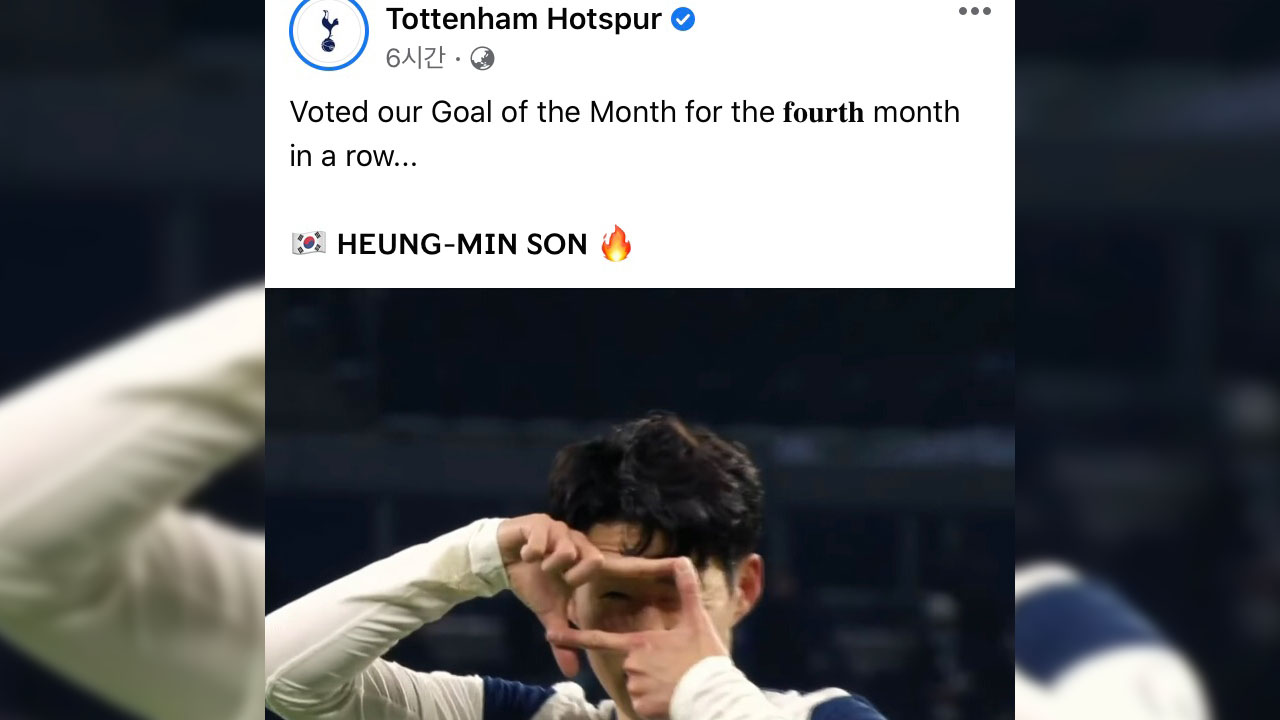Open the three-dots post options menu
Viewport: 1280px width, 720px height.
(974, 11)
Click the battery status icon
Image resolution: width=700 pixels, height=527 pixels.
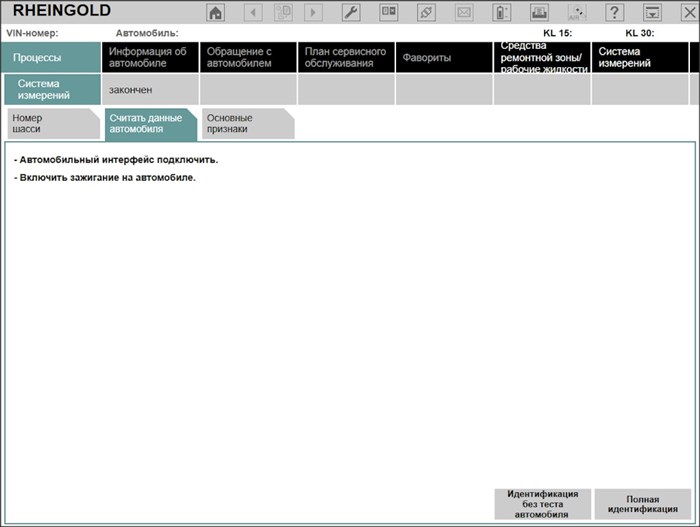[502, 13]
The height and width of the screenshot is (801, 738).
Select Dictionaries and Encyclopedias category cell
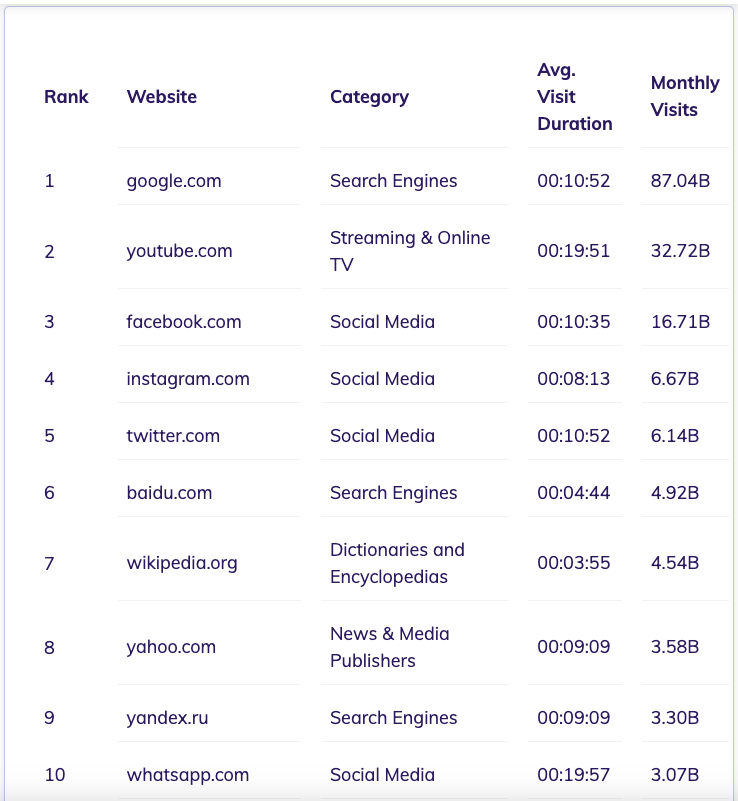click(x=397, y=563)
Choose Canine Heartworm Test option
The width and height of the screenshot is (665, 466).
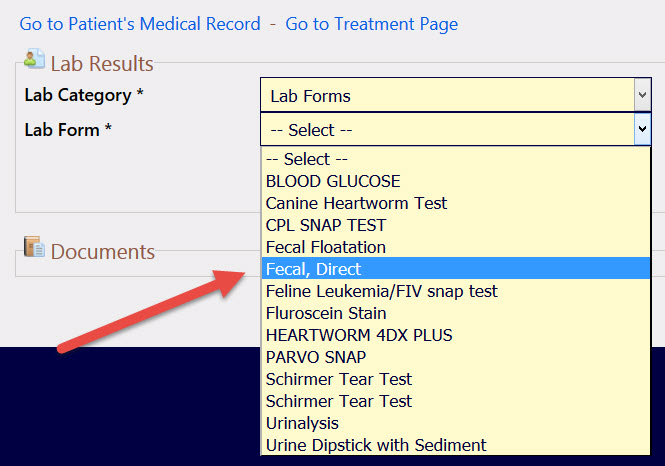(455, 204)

----------

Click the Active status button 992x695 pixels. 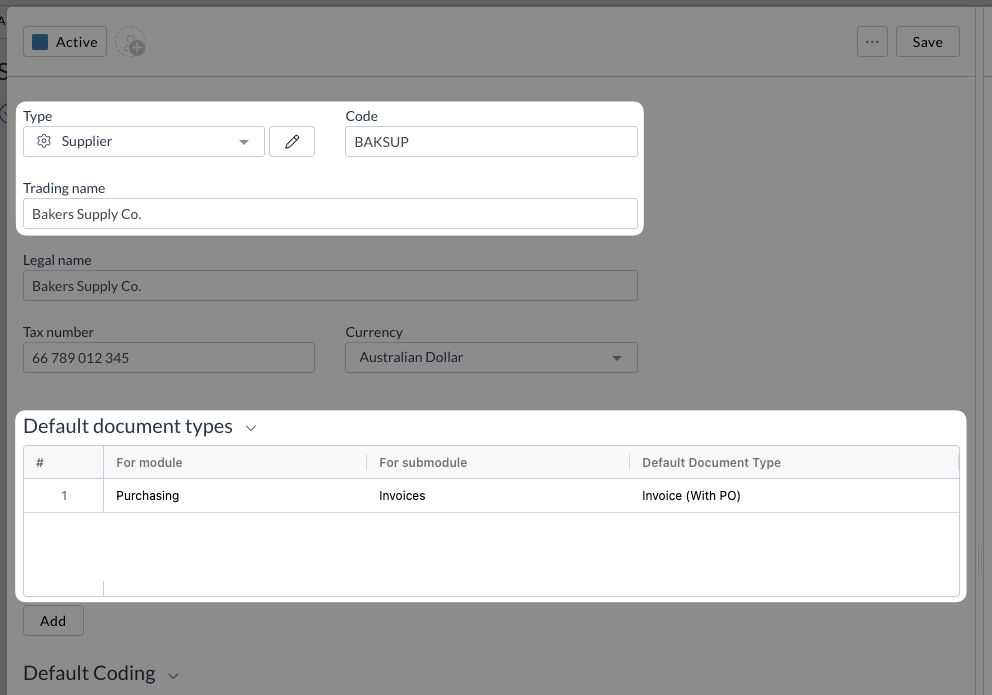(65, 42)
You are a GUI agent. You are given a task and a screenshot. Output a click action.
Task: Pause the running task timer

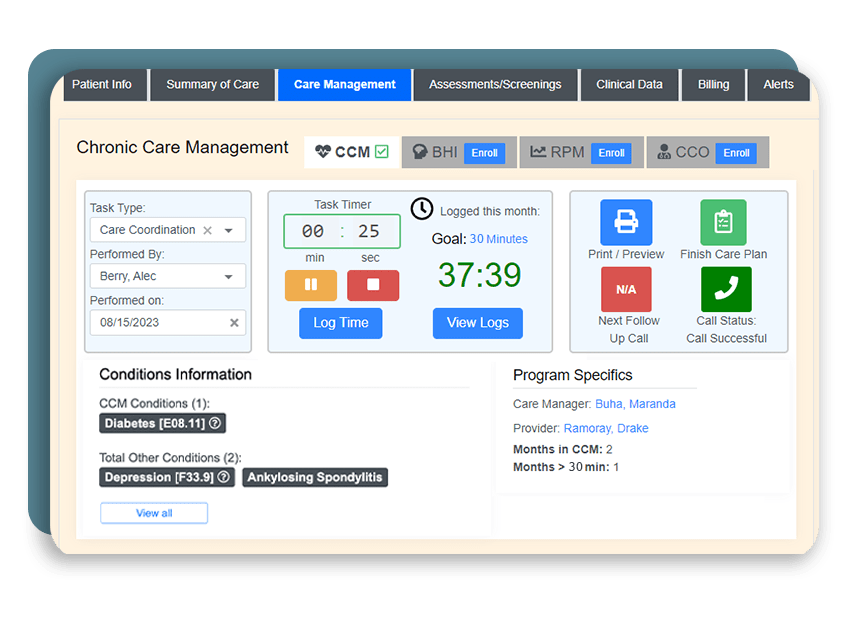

----------

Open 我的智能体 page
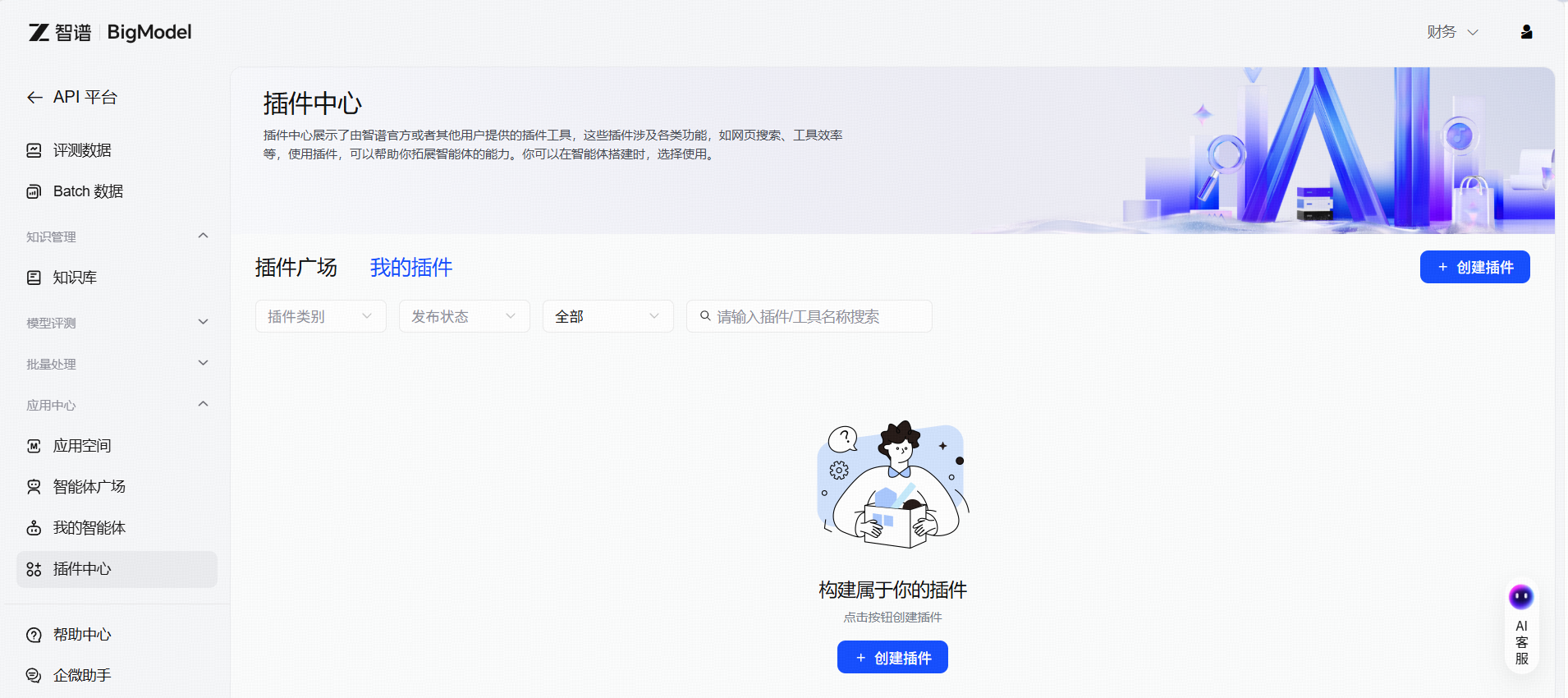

----------

Starting at the line that has "You are a GUI" and ending after the line that has "Task: Pause the running task timer", write out those lines again with "timer" swapped for "stopwatch" and nothing else changed.

### RESULT FOR THIS EXERCISE
You are a GUI agent. You are given a task and a screenshot. Output a click action.
Task: Pause the running task stopwatch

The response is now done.